The bill would permit the medical use of marijuana edibles, presumably including THC-laced brownies and candy bars, raising concern over the risk of diversion and unintended harm. This has been a problem in states that have legalized medical marijuana, as evidenced by a 2011 study in Colorado that concluded that “diversion of medical marijuana is common among adolescents in substance treatment.”
The bill would authorize up to 65 growers and another 65 processors, far more than would seem necessary to provide marijuana-based products to a defined subset of patients with specifically enumerated conditions. Further, this creates more than 4,000 possible ways a specific medical marijuana product could get from grower to processor to dispenser, raising questions about product consistency.
The bill would permit physicians, CRNPs, podiatrists, nurse midwives and physician assistants to all “recommend” medical marijuana to patients, the antithesis of a go-slow, cautious approach warranted by legislation legalizing a Schedule I, non-FDA approved substance.
Yet another problem relates to physician liability. The bill provides that the Commonwealth can’t be held liable for any deleterious outcomes resulting from the medical use of cannabis by a registered patient, which makes sense given the paucity of scientific evidence supporting the safety and efficacy of medical marijuana. However, no similar protection is given to health care practitioners who will actually “recommend” non-FDA approved marijuana concoctions to their patients.
Despite these concerns, Senate approval is again expected early this year. House action on the legislation is less certain.
Naturopathic Licensure Bill Advances
House Bill 516, which would provide for the licensure of naturopaths and grant them a formal scope of practice, was recently approved by the House Professional Licensure Committee.
The bill would permit licensed naturopaths to independently prevent, diagnose, and treat human health conditions, injuries, and diseases.

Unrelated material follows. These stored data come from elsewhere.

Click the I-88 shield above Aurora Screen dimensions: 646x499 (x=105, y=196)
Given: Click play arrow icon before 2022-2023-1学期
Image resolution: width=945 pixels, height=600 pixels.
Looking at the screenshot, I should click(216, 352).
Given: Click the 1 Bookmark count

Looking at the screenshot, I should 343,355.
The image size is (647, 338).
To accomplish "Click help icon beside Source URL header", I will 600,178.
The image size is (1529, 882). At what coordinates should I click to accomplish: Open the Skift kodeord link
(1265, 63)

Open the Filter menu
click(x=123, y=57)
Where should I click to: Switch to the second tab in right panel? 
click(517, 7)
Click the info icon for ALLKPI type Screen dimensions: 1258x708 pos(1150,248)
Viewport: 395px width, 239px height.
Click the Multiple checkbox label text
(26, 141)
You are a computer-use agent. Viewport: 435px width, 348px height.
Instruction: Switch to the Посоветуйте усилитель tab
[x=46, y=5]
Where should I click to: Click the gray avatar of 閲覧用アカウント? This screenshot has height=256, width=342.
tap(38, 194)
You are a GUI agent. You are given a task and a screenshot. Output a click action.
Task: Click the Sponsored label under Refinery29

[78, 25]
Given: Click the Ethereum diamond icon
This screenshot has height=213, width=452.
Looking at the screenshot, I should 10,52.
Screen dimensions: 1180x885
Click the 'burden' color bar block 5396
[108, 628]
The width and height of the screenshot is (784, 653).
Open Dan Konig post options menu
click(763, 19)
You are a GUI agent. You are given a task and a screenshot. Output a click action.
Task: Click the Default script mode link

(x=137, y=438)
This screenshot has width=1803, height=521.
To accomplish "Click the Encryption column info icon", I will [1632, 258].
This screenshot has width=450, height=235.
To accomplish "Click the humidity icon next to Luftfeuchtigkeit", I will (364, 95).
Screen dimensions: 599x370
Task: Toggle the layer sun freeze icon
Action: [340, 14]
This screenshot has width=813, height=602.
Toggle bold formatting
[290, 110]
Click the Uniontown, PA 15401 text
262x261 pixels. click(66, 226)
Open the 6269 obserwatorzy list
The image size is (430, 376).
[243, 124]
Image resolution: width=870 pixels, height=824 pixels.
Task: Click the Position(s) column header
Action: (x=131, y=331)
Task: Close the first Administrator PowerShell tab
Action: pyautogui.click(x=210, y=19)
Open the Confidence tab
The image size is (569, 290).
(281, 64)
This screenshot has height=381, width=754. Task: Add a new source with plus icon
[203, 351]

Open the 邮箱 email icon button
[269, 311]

They would be able to order and perform physical and laboratory examinations, and utilize invasive routes of administration for their tests and treatments that include “oral, nasal, auricular, ocular, rectal, vaginal, transdermal, intradermal, subcutaneous and intramuscular.”
PAMED opposes the bill for several reasons. The level of credibility that state licensure establishes could be misleading to the average Pennsylvanian by implying that naturopathy is equivalent to mainstream medicine. “Naturopathic medicine” is defined in HB 516 as “a system of primary health care.” Patients may see unproven and possibly unsafe treatments by “naturopathic doctors” as a substitute for conventional medical care.
If there is doubt about whether the bill allows naturopaths to perform a particular test or treatment, the question would likely be resolved in their favor, as Section 102 (4) specifically calls for the act to be “liberally construed.”
Additionally, there is no requirement in HB 516 that naturopaths collaborate with or refer complicated medical cases to a physician.
The bill would also create logistical headaches for the state. Fewer than one hundred naturopaths would qualify for licensure under this bill, requiring the State Board of Medicine to establish and maintain the necessary infrastructure for a mere handful of people. The vast majority of Pennsylvania naturopaths would remain unlicensed after the bill is enacted, adding confusion and providing little, if any, protection to the general public.
The committee improved the bill slightly by deleting language that would have authorized licensed naturopaths to order diagnostic imaging studies, though that change is insufficient to warrant a change in PAMED’s opposition.